Activin A regulates growth and acute phase proteins in the human liver cell line, HepG2

Abstract

Activin, and its binding protein, follistatin, are up-regulated by mediators of inflammation, and recent studies have demonstrated that activin A can block the activity of the key inflammatory cytokine, interleukin-6 (IL-6). These findings thereby implicate activin and follistatin in the control of the inflammatory cascade. In this study, interactions between interleukin-1 β (IL-1 β), IL-6 and activin were examined the human liver cell line, HepG2, for their effect on cell proliferation and the production of the acute phase proteins, haptoglobin and α1-acid glycoprotein ( α1-AGP). IL-1 β and activin A, but not IL-6, inhibited the proliferation of HepG2 cells.
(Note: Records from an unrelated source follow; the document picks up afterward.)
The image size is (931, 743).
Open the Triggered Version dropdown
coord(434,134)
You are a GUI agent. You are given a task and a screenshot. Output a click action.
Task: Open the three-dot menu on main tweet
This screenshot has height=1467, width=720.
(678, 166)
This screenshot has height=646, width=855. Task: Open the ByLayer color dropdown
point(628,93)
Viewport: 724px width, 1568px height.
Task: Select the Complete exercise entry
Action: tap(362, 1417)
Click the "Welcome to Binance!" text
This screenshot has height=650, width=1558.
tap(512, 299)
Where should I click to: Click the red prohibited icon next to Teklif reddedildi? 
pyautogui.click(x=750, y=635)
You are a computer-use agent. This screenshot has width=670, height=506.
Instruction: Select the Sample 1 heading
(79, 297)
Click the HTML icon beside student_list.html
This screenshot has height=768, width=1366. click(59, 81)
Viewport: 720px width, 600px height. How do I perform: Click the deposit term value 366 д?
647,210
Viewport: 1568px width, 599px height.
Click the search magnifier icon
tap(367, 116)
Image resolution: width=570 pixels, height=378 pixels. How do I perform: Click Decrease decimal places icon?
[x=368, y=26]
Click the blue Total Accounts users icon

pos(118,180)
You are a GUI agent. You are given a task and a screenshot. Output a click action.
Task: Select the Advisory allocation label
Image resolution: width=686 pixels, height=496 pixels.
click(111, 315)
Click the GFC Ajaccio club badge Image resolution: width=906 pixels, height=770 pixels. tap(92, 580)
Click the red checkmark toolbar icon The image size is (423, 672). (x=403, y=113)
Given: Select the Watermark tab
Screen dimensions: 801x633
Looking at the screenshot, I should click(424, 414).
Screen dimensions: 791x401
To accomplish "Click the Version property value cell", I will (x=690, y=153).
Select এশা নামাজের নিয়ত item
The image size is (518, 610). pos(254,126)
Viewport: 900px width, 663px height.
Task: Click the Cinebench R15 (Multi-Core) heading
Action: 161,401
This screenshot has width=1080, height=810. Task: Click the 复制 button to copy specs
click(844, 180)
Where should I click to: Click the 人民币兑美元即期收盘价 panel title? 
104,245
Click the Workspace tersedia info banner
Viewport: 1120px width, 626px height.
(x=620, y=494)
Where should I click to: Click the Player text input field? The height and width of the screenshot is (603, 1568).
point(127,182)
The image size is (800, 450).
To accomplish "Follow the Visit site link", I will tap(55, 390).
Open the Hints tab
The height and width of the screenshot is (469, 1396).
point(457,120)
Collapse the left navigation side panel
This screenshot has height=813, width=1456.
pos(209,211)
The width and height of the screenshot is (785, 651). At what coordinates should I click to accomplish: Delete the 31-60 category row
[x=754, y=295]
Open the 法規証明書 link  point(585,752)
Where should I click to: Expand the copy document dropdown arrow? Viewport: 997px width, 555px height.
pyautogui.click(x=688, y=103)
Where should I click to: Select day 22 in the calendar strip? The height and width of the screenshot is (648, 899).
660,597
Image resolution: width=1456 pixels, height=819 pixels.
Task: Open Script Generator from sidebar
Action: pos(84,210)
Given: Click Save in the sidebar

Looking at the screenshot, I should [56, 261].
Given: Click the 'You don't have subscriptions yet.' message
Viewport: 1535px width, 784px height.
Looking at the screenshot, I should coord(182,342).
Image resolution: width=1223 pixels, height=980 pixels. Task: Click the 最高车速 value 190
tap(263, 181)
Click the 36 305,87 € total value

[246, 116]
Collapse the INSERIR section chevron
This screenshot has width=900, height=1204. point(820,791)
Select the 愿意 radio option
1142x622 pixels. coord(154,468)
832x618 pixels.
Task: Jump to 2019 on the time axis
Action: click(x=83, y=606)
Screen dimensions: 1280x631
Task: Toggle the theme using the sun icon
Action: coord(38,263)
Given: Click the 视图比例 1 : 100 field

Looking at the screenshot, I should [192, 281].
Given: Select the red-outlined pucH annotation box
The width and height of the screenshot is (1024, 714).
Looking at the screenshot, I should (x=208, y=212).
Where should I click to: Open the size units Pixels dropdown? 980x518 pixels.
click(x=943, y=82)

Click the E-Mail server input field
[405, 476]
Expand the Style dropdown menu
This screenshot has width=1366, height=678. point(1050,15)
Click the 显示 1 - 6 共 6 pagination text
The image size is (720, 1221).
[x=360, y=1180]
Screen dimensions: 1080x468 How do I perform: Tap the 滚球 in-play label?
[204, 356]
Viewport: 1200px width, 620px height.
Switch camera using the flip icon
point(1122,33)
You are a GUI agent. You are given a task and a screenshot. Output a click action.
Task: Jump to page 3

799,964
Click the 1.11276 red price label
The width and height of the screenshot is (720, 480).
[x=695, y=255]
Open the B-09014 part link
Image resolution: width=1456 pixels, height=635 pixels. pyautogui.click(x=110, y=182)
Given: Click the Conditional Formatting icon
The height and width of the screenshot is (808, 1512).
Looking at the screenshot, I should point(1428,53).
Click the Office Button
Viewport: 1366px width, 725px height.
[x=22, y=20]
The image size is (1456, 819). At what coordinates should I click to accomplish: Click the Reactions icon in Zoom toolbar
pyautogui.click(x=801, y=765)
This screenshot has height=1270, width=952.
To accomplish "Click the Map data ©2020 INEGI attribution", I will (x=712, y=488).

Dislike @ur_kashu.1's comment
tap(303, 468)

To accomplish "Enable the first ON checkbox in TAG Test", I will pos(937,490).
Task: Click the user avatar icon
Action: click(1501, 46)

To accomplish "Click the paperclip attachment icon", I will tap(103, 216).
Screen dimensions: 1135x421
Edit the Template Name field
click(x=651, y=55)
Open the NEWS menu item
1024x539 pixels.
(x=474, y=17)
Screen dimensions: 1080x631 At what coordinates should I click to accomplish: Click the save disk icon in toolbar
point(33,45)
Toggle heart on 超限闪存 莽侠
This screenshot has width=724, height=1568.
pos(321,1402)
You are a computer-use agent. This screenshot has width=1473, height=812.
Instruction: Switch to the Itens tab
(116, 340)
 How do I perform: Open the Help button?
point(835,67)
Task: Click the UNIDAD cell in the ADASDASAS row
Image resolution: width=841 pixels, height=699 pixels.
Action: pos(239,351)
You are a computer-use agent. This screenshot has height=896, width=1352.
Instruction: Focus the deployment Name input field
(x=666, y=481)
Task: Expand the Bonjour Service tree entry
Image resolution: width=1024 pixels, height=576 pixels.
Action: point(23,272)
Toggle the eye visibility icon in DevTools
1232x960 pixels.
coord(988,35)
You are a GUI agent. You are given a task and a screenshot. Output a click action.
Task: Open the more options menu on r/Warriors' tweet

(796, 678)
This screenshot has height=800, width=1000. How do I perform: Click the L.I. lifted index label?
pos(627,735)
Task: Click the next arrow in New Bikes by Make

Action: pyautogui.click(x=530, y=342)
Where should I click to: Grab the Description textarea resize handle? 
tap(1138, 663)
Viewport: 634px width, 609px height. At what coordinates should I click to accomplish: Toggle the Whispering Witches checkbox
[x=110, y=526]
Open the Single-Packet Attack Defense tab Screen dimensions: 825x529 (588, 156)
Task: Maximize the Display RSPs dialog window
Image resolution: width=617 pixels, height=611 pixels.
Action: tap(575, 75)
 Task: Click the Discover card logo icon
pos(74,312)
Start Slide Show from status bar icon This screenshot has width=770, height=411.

Activin A together with IL-1 β caused a greater inhibition of proliferation than either factor alone, and the inhibitory effects of activin A were blocked by the addition of follistatin to the cultures. Activin A alone inhibited the production of haptoglobin but did not affect α1-AGP concentrations. However, activin A suppressed the stimulatory effects of IL-6 on the production of both haptoglobin and α1-AGP. Production of follistatin by HepG2 cells was stimulated by activin A, but was inhibited by both IL-1 β and IL-6, indicating a complex regulatory loop is operable to modulate the effects of activin A during inflammation. Taken together, these data suggest that activin A interacts with IL-1 β and IL-6 to regulate and coordinate the production of acute phase proteins during an inflammatory episode.